● **Work request**
Below are entries; copy exactly the lines from the one with "The width and height of the screenshot is (902, 702)." through the one with "Select the Network globe node icon", both included, and leave out the rest.

*** Data provided Section Begins ***

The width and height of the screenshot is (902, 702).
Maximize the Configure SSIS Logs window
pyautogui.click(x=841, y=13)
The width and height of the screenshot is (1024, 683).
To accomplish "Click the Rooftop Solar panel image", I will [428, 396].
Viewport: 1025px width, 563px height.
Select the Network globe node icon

*** Data provided Section Ends ***
*** Data provided Section Begins ***

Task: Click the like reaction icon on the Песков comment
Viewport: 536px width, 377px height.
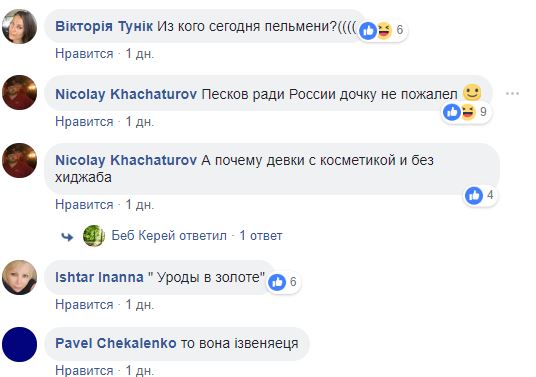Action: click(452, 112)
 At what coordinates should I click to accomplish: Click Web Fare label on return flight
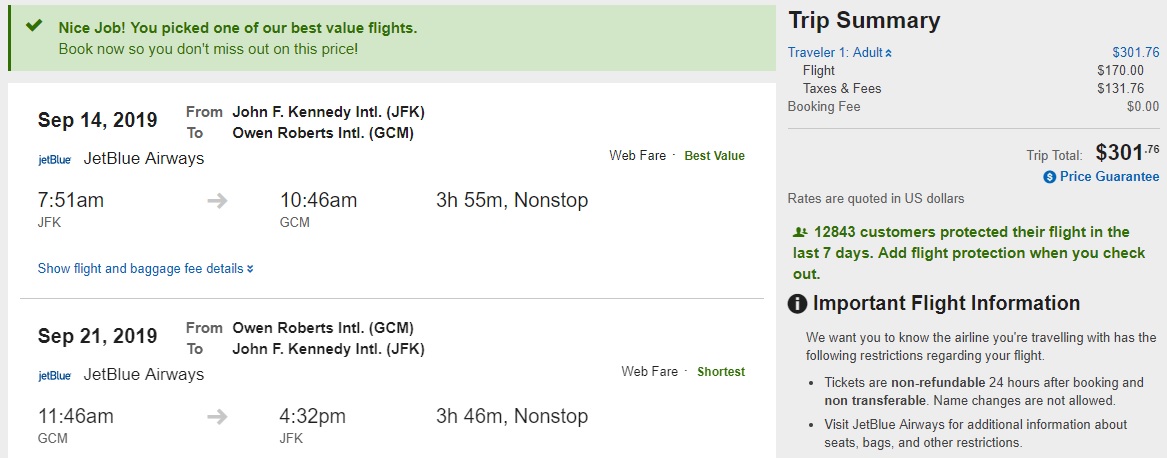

*** Data provided Section Ends ***
*** Data provided Section Begins ***

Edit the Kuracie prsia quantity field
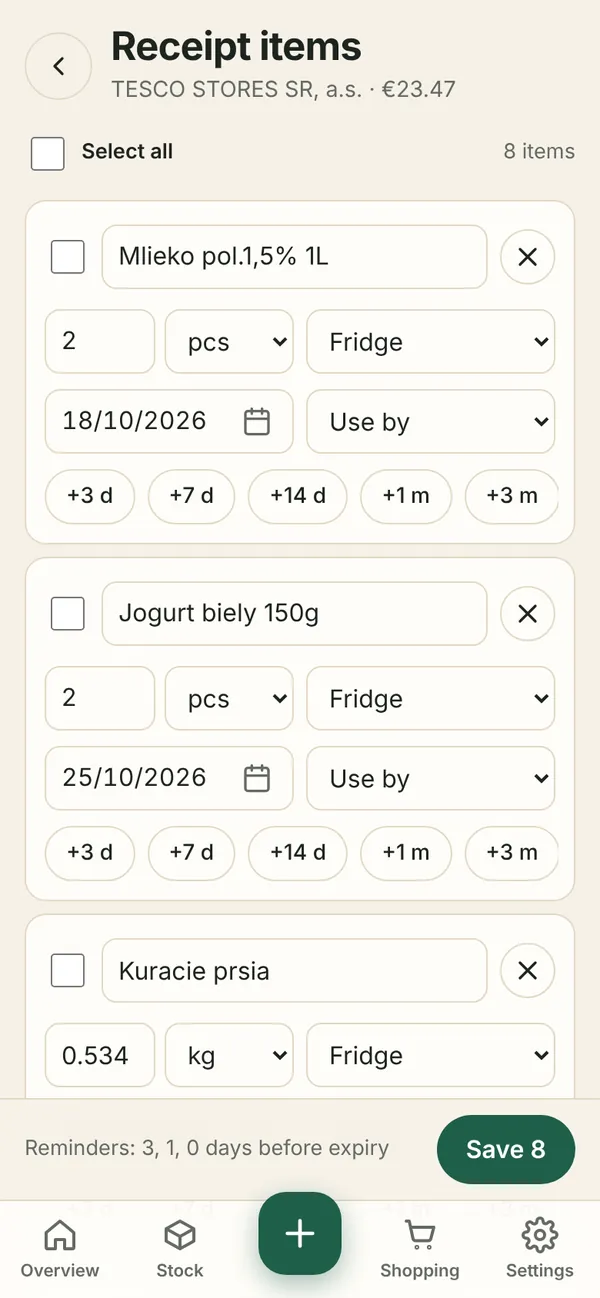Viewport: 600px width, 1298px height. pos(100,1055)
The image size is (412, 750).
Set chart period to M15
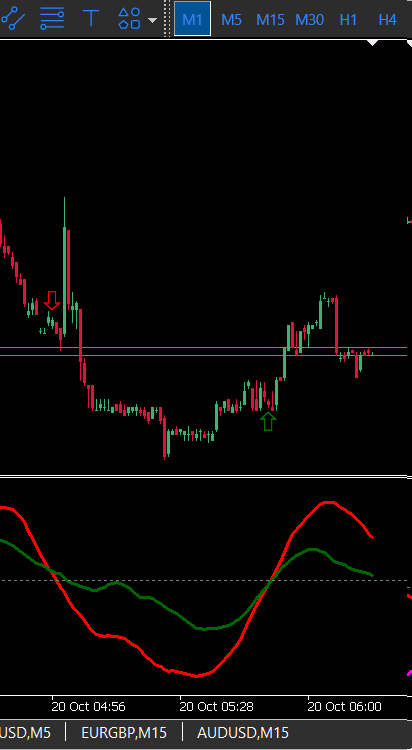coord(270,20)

*** Data provided Section Ends ***

● **Answer space**
The width and height of the screenshot is (902, 702).
Maximize the Configure SSIS Logs window
pyautogui.click(x=841, y=13)
The width and height of the screenshot is (1024, 683).
To accomplish "Click the Rooftop Solar panel image", I will [428, 396].
Viewport: 1025px width, 563px height.
Select the Network globe node icon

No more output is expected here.